Guatemala ranked 150th globally, scoring just 24 points out of 100 to take the fourth most corrupt place in Latin America. Nothing has changed with the country dropping by one point from 2021, meaning the perception of corruption is worst. In Guatemala, TI says the fight against corruption is led almost exclusively by civil society organizations and independent media, with support from the international community. However, the co-opting of justice institutions and the criminalization of actors who report corruption has triggered human rights abuses against journalists, activists, indigenous peoples and prosecutors. The unjustified arrests of the journalist José Rubén Zamora and former prosecutors Virginia Laparra and Samari Gómez are emblematic examples, the report said.
Paraguay ranked as the fifth most corrupt country in Latin America, scoring just 28 points and ranking at 137 globally. The perception of corruption in the South American nation is also getting worse not better with TI saying it dropped by two points from 2021.
Rounding out the 6 nations in Latin America perceived as most corrupt is Mexico. The Latin American nation scored just 31 points out of 100 and ranked just 126th out of 180 nations globally. It also showed no improvements on fighting corruption since 2021.
For the fourth consecutive year, the Americas scored an average of 43 out of 100 in the Corruption Perceptions Index (CPI). “A lack of bold, decisive action to fight corruption and strengthen public institutions is fueling organized criminal activities, undermining democracy and human rights, and threatening the achievement of the Sustainable Development Goals (SDGs),” the report stated. “This is, in turn, sparking violence, environmental damage and migration across the hemisphere.”
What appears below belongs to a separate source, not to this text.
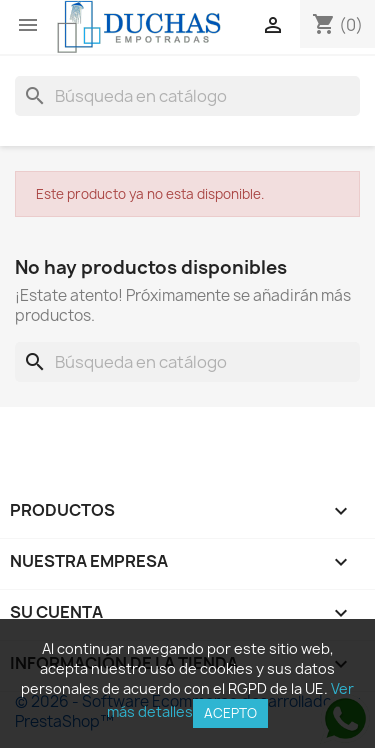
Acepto (230, 713)
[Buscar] (187, 96)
“Leaders can fight corruption and promote peace all at once,” added Daniel Eriksson, Chief Executive Officer, Transparency International. “Governments must open up space to include the public in decision-making – from activists and business owners to marginalized communities and young people. In democratic societies, the people can raise their voices to help root out corruption and demand a safer world for us all.”
ABOUT THE LIST
Each country’s score is a combination of at least 3 data sources drawn from 13 different corruption surveys and assessments. These data sources are collected by a variety of reputable institutions, including the World Bank and the World Economic Forum. The CPI specifically covers the following manifestations of public sector corruption in the following areas:
Diversion of public funds
Officials using their public office for private gain without facing consequences
Ability of governments to contain corruption in the public sector
Excessive red tape in the public sector which may increase opportunities for corruption
Nepotistic appointments in the civil service
Laws ensuring that public officials must disclose their finances and potential conflicts of interest
Legal protection for people who report cases of bribery and corruption
State capture by narrow vested interests
Access to information on public affairs/government activities.
Since its inception in 1995, the Corruption Perceptions Index has become the leading global indicator of public sector corruption. The Index scores 180 countries and territories around the world based on perceptions of public sector corruption, using data from 13 external sources, including the World Bank, World Economic Forum, private risk and consulting companies, think tanks and others. The scores reflect the views of experts and businesspeople.